[RECORDS SHOWN Boundary: Start]
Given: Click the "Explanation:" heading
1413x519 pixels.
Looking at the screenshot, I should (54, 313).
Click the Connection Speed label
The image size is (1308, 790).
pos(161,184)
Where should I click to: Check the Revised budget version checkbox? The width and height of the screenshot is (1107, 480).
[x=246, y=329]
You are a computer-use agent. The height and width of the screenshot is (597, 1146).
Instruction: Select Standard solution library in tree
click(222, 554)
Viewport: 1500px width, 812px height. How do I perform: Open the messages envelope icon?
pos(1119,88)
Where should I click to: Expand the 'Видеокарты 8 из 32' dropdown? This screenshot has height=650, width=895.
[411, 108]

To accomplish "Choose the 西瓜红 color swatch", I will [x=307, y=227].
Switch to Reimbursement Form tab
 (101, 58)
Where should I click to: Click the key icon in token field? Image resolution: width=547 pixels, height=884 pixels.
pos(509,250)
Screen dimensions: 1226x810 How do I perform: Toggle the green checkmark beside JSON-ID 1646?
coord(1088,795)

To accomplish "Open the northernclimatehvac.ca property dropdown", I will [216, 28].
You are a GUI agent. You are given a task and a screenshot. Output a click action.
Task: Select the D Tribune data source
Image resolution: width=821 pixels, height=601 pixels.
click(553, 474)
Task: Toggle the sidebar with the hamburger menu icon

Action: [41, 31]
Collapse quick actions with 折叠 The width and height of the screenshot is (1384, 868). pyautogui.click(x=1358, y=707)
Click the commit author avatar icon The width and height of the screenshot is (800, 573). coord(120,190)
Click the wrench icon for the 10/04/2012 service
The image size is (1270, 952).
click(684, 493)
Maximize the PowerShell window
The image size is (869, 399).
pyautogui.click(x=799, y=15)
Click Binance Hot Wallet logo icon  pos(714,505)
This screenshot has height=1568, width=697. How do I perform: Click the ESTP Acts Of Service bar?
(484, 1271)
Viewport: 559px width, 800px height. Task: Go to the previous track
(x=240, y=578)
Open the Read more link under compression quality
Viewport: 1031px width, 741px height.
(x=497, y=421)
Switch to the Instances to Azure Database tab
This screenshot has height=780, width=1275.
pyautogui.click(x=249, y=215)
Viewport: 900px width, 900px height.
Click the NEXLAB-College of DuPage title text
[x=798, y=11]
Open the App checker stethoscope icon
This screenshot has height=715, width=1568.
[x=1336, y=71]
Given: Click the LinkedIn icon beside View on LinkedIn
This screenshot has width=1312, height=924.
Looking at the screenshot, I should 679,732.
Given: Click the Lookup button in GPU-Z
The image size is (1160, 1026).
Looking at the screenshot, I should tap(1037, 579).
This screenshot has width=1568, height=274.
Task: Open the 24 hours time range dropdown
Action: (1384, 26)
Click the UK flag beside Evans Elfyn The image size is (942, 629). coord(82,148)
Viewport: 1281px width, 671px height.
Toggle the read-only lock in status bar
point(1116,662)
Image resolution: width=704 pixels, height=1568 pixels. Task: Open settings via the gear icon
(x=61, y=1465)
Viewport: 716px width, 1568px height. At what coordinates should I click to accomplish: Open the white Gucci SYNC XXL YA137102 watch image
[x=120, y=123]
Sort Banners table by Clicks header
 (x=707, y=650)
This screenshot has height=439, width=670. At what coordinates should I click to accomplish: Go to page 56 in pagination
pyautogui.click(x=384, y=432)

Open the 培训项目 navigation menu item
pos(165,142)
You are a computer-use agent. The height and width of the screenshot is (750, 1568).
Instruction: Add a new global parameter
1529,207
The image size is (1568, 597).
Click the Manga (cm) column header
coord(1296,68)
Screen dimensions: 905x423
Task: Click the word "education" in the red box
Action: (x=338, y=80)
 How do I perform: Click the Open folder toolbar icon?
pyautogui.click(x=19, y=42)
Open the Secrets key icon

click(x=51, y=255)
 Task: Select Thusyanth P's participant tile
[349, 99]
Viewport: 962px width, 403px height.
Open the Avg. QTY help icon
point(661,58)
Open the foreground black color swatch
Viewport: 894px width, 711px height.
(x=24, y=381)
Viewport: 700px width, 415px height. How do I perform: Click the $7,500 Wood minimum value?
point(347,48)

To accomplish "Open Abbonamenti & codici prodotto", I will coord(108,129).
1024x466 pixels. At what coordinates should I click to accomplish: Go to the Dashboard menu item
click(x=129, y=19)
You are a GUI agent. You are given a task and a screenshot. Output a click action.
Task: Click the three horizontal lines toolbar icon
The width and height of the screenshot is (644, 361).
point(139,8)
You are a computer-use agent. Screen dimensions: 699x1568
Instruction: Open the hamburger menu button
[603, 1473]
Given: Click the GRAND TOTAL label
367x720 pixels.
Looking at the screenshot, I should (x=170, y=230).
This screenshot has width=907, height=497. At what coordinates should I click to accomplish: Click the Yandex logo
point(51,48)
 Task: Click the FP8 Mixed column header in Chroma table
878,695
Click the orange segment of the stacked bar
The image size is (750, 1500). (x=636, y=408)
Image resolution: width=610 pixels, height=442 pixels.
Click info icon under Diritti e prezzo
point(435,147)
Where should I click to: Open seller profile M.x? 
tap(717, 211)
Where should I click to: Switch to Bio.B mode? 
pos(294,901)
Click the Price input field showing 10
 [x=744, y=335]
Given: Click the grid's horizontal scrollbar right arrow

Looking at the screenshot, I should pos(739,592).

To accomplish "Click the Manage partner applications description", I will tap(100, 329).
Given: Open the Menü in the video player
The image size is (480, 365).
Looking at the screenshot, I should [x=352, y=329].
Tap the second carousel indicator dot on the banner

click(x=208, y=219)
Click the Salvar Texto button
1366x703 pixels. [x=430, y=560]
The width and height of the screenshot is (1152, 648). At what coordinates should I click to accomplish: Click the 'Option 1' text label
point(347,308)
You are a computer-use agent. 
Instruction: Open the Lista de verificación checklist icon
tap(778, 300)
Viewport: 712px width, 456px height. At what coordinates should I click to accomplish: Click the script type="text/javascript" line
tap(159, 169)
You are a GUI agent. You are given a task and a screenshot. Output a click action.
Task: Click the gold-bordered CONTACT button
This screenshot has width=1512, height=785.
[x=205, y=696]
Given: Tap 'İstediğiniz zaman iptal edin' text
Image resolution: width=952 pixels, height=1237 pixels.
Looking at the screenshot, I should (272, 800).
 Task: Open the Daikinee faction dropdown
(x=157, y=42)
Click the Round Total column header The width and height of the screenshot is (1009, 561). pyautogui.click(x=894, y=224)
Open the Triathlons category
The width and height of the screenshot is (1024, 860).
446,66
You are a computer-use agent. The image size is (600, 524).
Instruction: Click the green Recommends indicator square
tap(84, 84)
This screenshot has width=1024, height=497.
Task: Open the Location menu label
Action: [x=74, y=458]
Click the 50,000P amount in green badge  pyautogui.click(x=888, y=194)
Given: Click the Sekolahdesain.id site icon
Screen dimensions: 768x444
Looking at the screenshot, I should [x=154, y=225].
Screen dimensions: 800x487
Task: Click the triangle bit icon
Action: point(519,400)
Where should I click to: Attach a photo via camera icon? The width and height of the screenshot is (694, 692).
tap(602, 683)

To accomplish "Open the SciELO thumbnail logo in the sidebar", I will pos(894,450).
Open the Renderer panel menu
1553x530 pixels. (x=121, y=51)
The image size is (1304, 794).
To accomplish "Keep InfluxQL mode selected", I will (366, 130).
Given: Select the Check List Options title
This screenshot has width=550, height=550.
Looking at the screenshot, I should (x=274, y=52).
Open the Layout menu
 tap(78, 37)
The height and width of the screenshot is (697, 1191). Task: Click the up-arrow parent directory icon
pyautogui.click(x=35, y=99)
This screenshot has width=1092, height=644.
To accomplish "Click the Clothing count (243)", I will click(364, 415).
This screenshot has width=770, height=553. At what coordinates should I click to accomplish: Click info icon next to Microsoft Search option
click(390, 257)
[RECORDS SHOWN Boundary: End]
YOUR ASSIGNMENT
All of the material above needs to be copied exactly.

TASK RESULT
Given: Click the "Explanation:" heading
1413x519 pixels.
Looking at the screenshot, I should (54, 313).
Click the Connection Speed label
The image size is (1308, 790).
pos(161,184)
Where should I click to: Check the Revised budget version checkbox? The width and height of the screenshot is (1107, 480).
[x=246, y=329]
You are a computer-use agent. The height and width of the screenshot is (597, 1146).
Instruction: Select Standard solution library in tree
click(222, 554)
Viewport: 1500px width, 812px height. How do I perform: Open the messages envelope icon?
pos(1119,88)
Where should I click to: Expand the 'Видеокарты 8 из 32' dropdown? This screenshot has height=650, width=895.
[411, 108]

To accomplish "Choose the 西瓜红 color swatch", I will [x=307, y=227].
Switch to Reimbursement Form tab
 (101, 58)
Where should I click to: Click the key icon in token field? Image resolution: width=547 pixels, height=884 pixels.
pos(509,250)
Screen dimensions: 1226x810 How do I perform: Toggle the green checkmark beside JSON-ID 1646?
coord(1088,795)

To accomplish "Open the northernclimatehvac.ca property dropdown", I will [216, 28].
You are a GUI agent. You are given a task and a screenshot. Output a click action.
Task: Select the D Tribune data source
Image resolution: width=821 pixels, height=601 pixels.
click(553, 474)
Task: Toggle the sidebar with the hamburger menu icon

Action: [41, 31]
Collapse quick actions with 折叠 The width and height of the screenshot is (1384, 868). pyautogui.click(x=1358, y=707)
Click the commit author avatar icon The width and height of the screenshot is (800, 573). coord(120,190)
Click the wrench icon for the 10/04/2012 service
The image size is (1270, 952).
click(684, 493)
Maximize the PowerShell window
The image size is (869, 399).
pyautogui.click(x=799, y=15)
Click Binance Hot Wallet logo icon  pos(714,505)
This screenshot has height=1568, width=697. How do I perform: Click the ESTP Acts Of Service bar?
(484, 1271)
Viewport: 559px width, 800px height. Task: Go to the previous track
(x=240, y=578)
Open the Read more link under compression quality
Viewport: 1031px width, 741px height.
(x=497, y=421)
Switch to the Instances to Azure Database tab
This screenshot has height=780, width=1275.
pyautogui.click(x=249, y=215)
Viewport: 900px width, 900px height.
Click the NEXLAB-College of DuPage title text
[x=798, y=11]
Open the App checker stethoscope icon
This screenshot has height=715, width=1568.
[x=1336, y=71]
Given: Click the LinkedIn icon beside View on LinkedIn
This screenshot has width=1312, height=924.
Looking at the screenshot, I should 679,732.
Given: Click the Lookup button in GPU-Z
The image size is (1160, 1026).
Looking at the screenshot, I should tap(1037, 579).
This screenshot has width=1568, height=274.
Task: Open the 24 hours time range dropdown
Action: (1384, 26)
Click the UK flag beside Evans Elfyn The image size is (942, 629). coord(82,148)
Viewport: 1281px width, 671px height.
Toggle the read-only lock in status bar
point(1116,662)
Image resolution: width=704 pixels, height=1568 pixels. Task: Open settings via the gear icon
(x=61, y=1465)
Viewport: 716px width, 1568px height. At what coordinates should I click to accomplish: Open the white Gucci SYNC XXL YA137102 watch image
[x=120, y=123]
Sort Banners table by Clicks header
 (x=707, y=650)
This screenshot has height=439, width=670. At what coordinates should I click to accomplish: Go to page 56 in pagination
pyautogui.click(x=384, y=432)

Open the 培训项目 navigation menu item
pos(165,142)
You are a computer-use agent. The height and width of the screenshot is (750, 1568).
Instruction: Add a new global parameter
1529,207
The image size is (1568, 597).
Click the Manga (cm) column header
coord(1296,68)
Screen dimensions: 905x423
Task: Click the word "education" in the red box
Action: (x=338, y=80)
 How do I perform: Click the Open folder toolbar icon?
pyautogui.click(x=19, y=42)
Open the Secrets key icon

click(x=51, y=255)
 Task: Select Thusyanth P's participant tile
[349, 99]
Viewport: 962px width, 403px height.
Open the Avg. QTY help icon
point(661,58)
Open the foreground black color swatch
Viewport: 894px width, 711px height.
(x=24, y=381)
Viewport: 700px width, 415px height. How do I perform: Click the $7,500 Wood minimum value?
point(347,48)

To accomplish "Open Abbonamenti & codici prodotto", I will coord(108,129).
1024x466 pixels. At what coordinates should I click to accomplish: Go to the Dashboard menu item
click(x=129, y=19)
You are a GUI agent. You are given a task and a screenshot. Output a click action.
Task: Click the three horizontal lines toolbar icon
The width and height of the screenshot is (644, 361).
point(139,8)
You are a computer-use agent. Screen dimensions: 699x1568
Instruction: Open the hamburger menu button
[603, 1473]
Given: Click the GRAND TOTAL label
367x720 pixels.
Looking at the screenshot, I should (x=170, y=230).
This screenshot has width=907, height=497. At what coordinates should I click to accomplish: Click the Yandex logo
point(51,48)
 Task: Click the FP8 Mixed column header in Chroma table
878,695
Click the orange segment of the stacked bar
The image size is (750, 1500). (x=636, y=408)
Image resolution: width=610 pixels, height=442 pixels.
Click info icon under Diritti e prezzo
point(435,147)
Where should I click to: Open seller profile M.x? 
tap(717, 211)
Where should I click to: Switch to Bio.B mode? 
pos(294,901)
Click the Price input field showing 10
 [x=744, y=335]
Given: Click the grid's horizontal scrollbar right arrow

Looking at the screenshot, I should pos(739,592).

To accomplish "Click the Manage partner applications description", I will tap(100, 329).
Given: Open the Menü in the video player
The image size is (480, 365).
Looking at the screenshot, I should [x=352, y=329].
Tap the second carousel indicator dot on the banner

click(x=208, y=219)
Click the Salvar Texto button
1366x703 pixels. [x=430, y=560]
The width and height of the screenshot is (1152, 648). At what coordinates should I click to accomplish: Click the 'Option 1' text label
point(347,308)
You are a computer-use agent. 
Instruction: Open the Lista de verificación checklist icon
tap(778, 300)
Viewport: 712px width, 456px height. At what coordinates should I click to accomplish: Click the script type="text/javascript" line
tap(159, 169)
You are a GUI agent. You are given a task and a screenshot. Output a click action.
Task: Click the gold-bordered CONTACT button
This screenshot has width=1512, height=785.
[x=205, y=696]
Given: Tap 'İstediğiniz zaman iptal edin' text
Image resolution: width=952 pixels, height=1237 pixels.
Looking at the screenshot, I should (272, 800).
 Task: Open the Daikinee faction dropdown
(x=157, y=42)
Click the Round Total column header The width and height of the screenshot is (1009, 561). pyautogui.click(x=894, y=224)
Open the Triathlons category
The width and height of the screenshot is (1024, 860).
446,66
You are a computer-use agent. The image size is (600, 524).
Instruction: Click the green Recommends indicator square
tap(84, 84)
This screenshot has width=1024, height=497.
Task: Open the Location menu label
Action: [x=74, y=458]
Click the 50,000P amount in green badge  pyautogui.click(x=888, y=194)
Given: Click the Sekolahdesain.id site icon
Screen dimensions: 768x444
Looking at the screenshot, I should [x=154, y=225].
Screen dimensions: 800x487
Task: Click the triangle bit icon
Action: point(519,400)
Where should I click to: Attach a photo via camera icon? The width and height of the screenshot is (694, 692).
tap(602, 683)

To accomplish "Open the SciELO thumbnail logo in the sidebar", I will pos(894,450).
Open the Renderer panel menu
1553x530 pixels. (x=121, y=51)
The image size is (1304, 794).
To accomplish "Keep InfluxQL mode selected", I will (366, 130).
Given: Select the Check List Options title
This screenshot has width=550, height=550.
Looking at the screenshot, I should (x=274, y=52).
Open the Layout menu
 tap(78, 37)
The height and width of the screenshot is (697, 1191). Task: Click the up-arrow parent directory icon
pyautogui.click(x=35, y=99)
This screenshot has width=1092, height=644.
To accomplish "Click the Clothing count (243)", I will click(364, 415).
This screenshot has width=770, height=553. At what coordinates should I click to accomplish: Click info icon next to Microsoft Search option
click(390, 257)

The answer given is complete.